Wall Street Insights mentioned that Intel and Apple have reached preliminary agreements for Intel to produce some chips for Apple devices. The market viewed this as a positive signal that its foundry business is starting to bear fruit.

Earlier, Nvidia announced an investment of $5 billion in Intel, and Intel also announced that its new Xeon chips would be used in some Nvidia systems, driving the stock price up multiple times.

Since the beginning of this year, Intel’s stock price has increased by 211%, and it is expected to achieve the best annual performance in history.

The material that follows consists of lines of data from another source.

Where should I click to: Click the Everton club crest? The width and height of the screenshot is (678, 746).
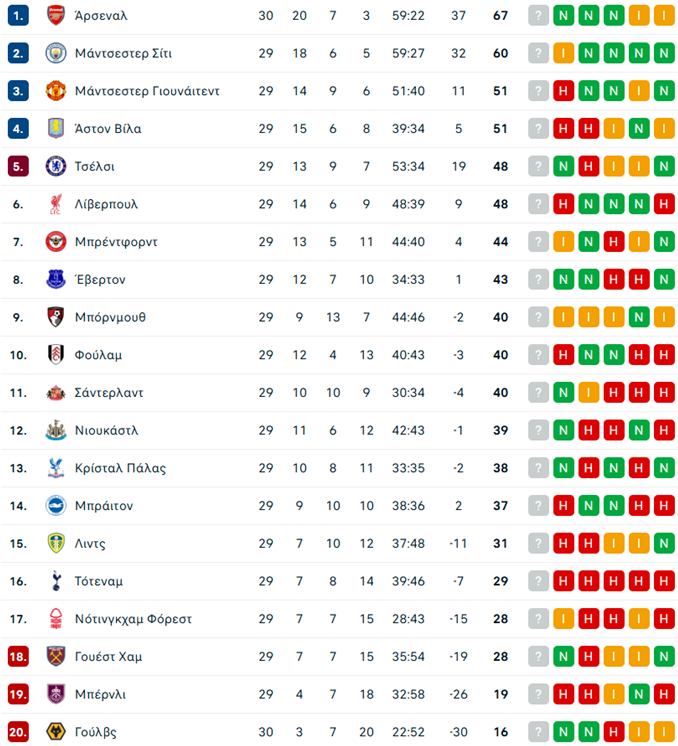[55, 279]
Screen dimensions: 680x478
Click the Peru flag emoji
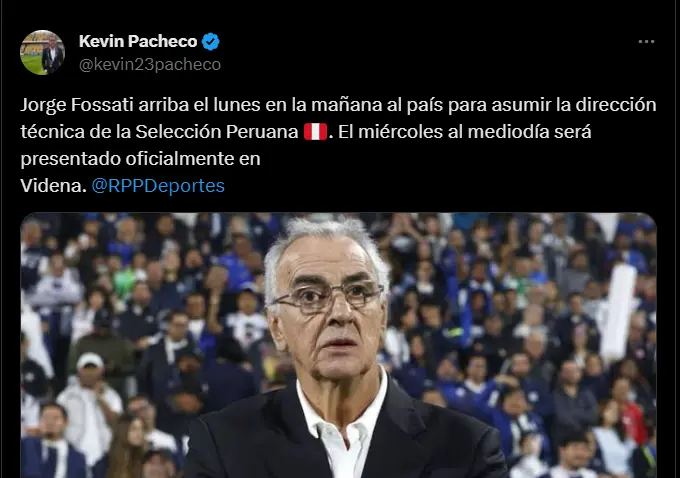pyautogui.click(x=315, y=132)
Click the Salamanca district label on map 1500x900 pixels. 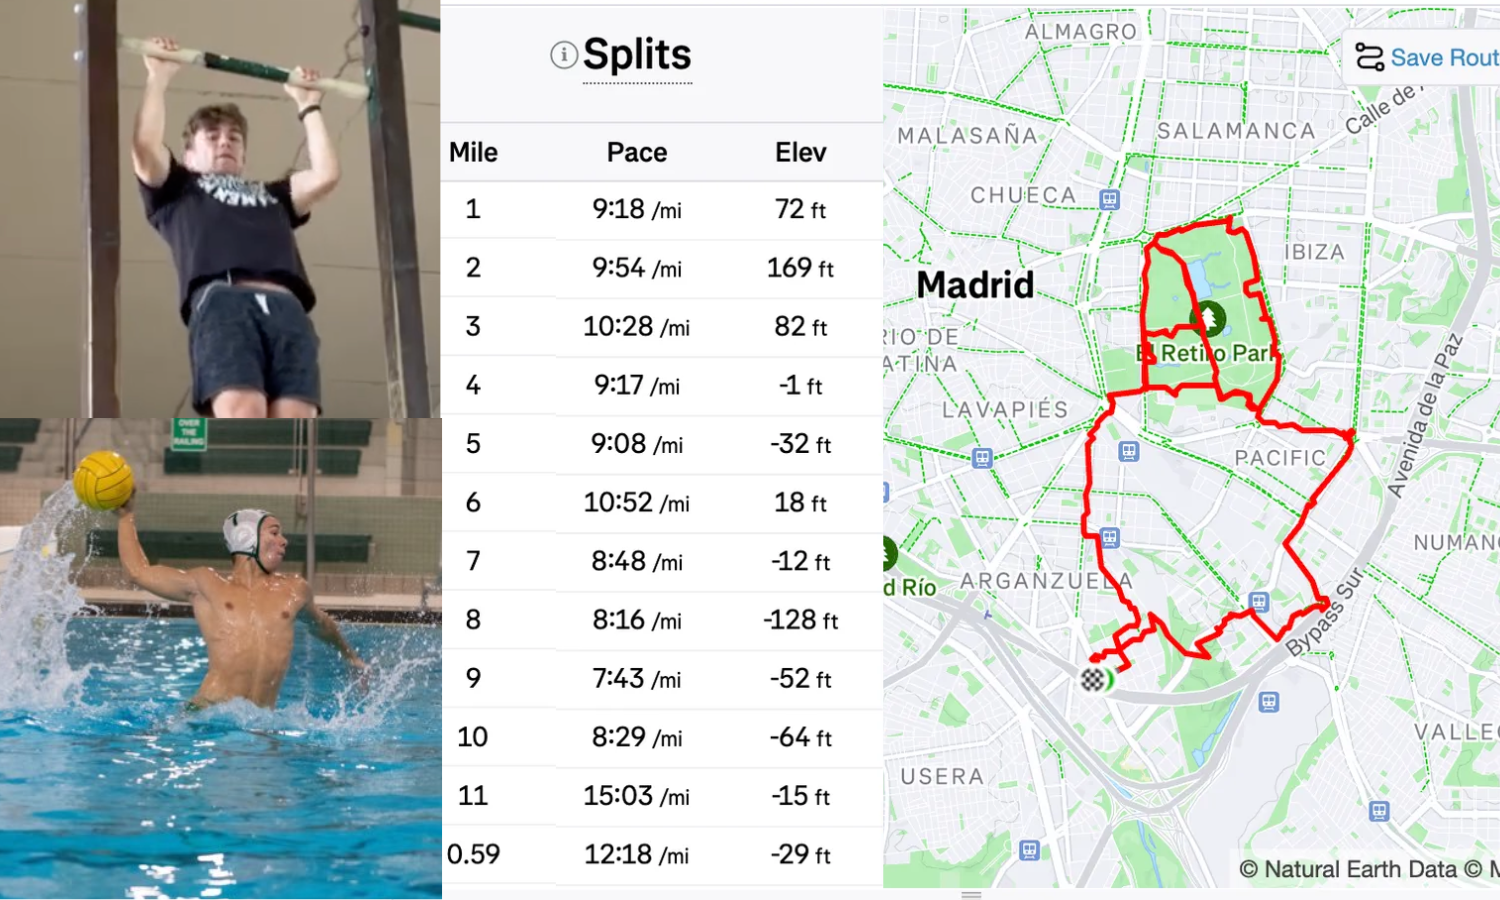coord(1236,131)
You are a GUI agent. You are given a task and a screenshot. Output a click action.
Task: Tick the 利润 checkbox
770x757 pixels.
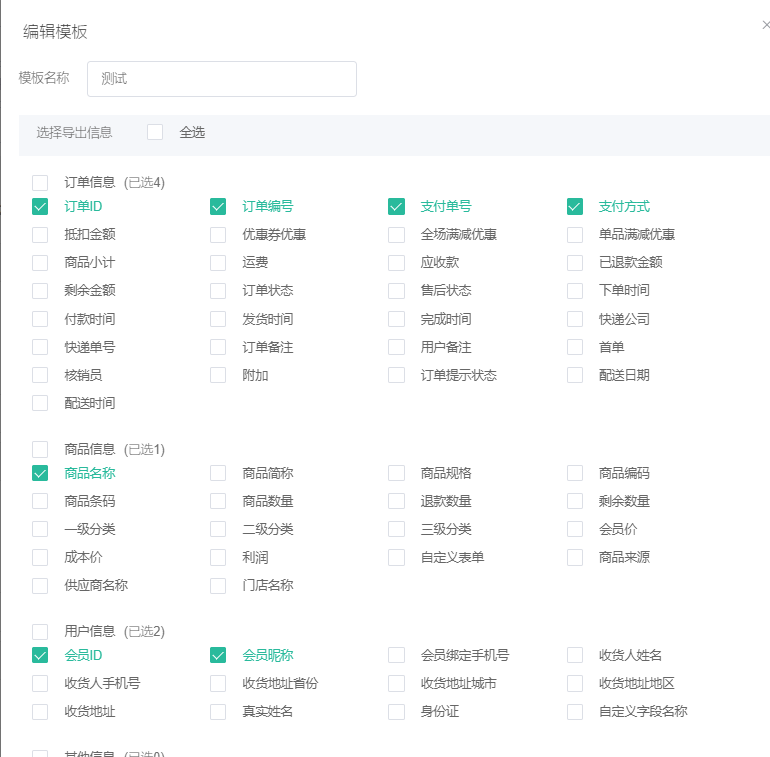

Texas Instruments and Micron: The AI Beneficiaries That Were Undervalued

In the 1990s, Texas Instruments was a leading manufacturer in chips for telecommunications and mobile devices. Between 2000 and 2002, its stock price fell by more than 85% from its peak.

After that, the company struggled to survive in the automotive and industrial markets, and even in the early days of the ChatGPT era it did not immediately benefit.

As demand for higher power density in AI servers rose, Texas Instruments’ chip procurement increased significantly. Its data center business’s annual sales have already exceeded $1 billion, with growth in 2025 exceeding 60%.

Since the beginning of this year, Texas Instruments’ stock price has risen 76%, and it is expected to deliver its best annual performance since 2003.

Micron’s story is even more dramatic. This memory chip maker, founded in the basement of a dental clinic in Idaho nearly 50 years ago, officially crossed the trillion-dollar market capitalization club this month.

As one of the main manufacturers of high-bandwidth memory, Micron directly benefits from the surge in demand brought by the AI compute power boom.

Over the past 12 months, its stock price has risen by more than 903%, and it has set the fastest record for moving from a $500 billion market cap to a trillion-dollar valuation—completing this leap in just 48 trading days.